Android.SmsSend.315.origin распространяется при помощи Airpush


Android.SmsSend.315.origin - троян, распространяющийся при помощи рекламной платформы Airpush, которая используется многими разработчиками для зарабатывания денег на создаваемых ими приложениях. К сожалению, демонстрируемые этой системой сообщения могут ввести пользователей в заблуждение и привести к загрузке вредоносной программы.

Специалистами компании "Доктор Веб" было изучено приложение для Android - GooglePlay_install.apk, на которое "ругался" антивирус Доктор Веб для Android. В результате изучения специалисты выявили в нем трояна Android.SmsSend.315.origin, и определили, что данное приложение является поддельным инсталлятором и фактически взимает плату за доступ к бесплатным приложениям, отправляя платные СМС на короткий номер. Проведенное расследование также позволило выявить, что источником распространения этого трояна является рекламная система Airpush.

Многие игры и приложения для ОС Android являются бесплатными, однако чтобы окупить вложенные в их создание средства и время, разработчики зачастую используют специальные системы, которые встраиваются непосредственно в целевую программу и демонстрируют пользователям различные рекламные сообщения. К таким системам относится популярная рекламная платформа Airpush. Она демонстрирует рекламу в приложениях в специально отведенных для этого местах, однако некоторые версии этого модуля могут также отображать различные диалоговые окна как при работе с программой, так и без ее непосредственно запуска. При этом содержимое самих рекламных сообщений может быть абсолютно любым, чем и воспользовались злоумышленники, решившие таким образом распространять трояна Android.SmsSend.315.origin.

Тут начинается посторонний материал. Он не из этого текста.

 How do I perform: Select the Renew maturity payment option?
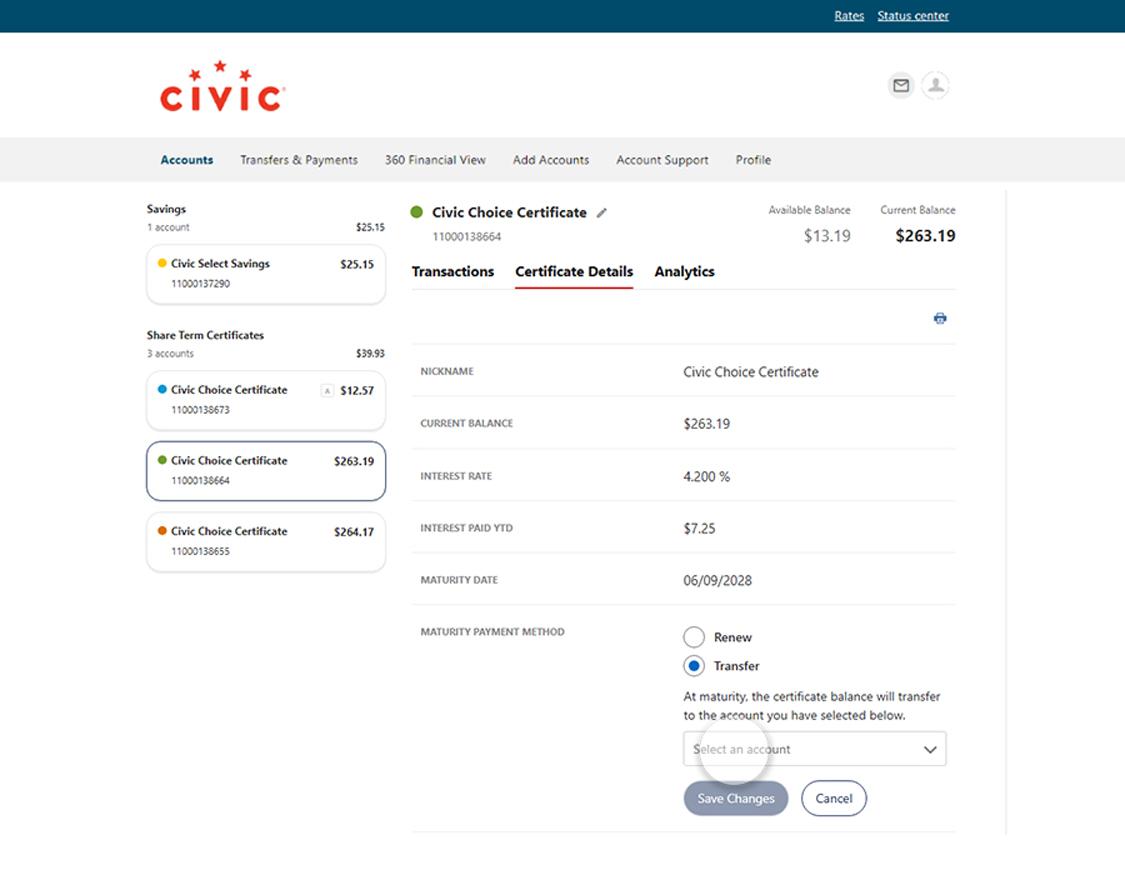click(x=694, y=636)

Демонстрируемое модулем Airpush диалоговое окно может предлагать загрузить некое обновление для ОС Android, и невнимательный пользователь способен с легкостью принять его за "официальное" сообщение от операционной системы.

Modul obnovleniya dlya Android ot Airpush

После нажатия на соответствующую кнопку выполняется процедура загрузки вредоносного пакета, который вслед за установкой и запуском демонстрирует процесс инсталляции требуемого приложения, в данном случае – приложения GooglePlay.

Zagruzka vredonos paketa 1 Zagruzka vredonos paketa 2 Zagruzka vredonos paketa 3 Zagruzka vredonos paketa 4

На самом деле троян лишь создает видимость процесса установки, после чего отображает на экране ссылку на загрузку настоящего каталога Google Play, одновременно с этим опустошая мобильный счет пользователей на сумму от 170 до 240 рублей.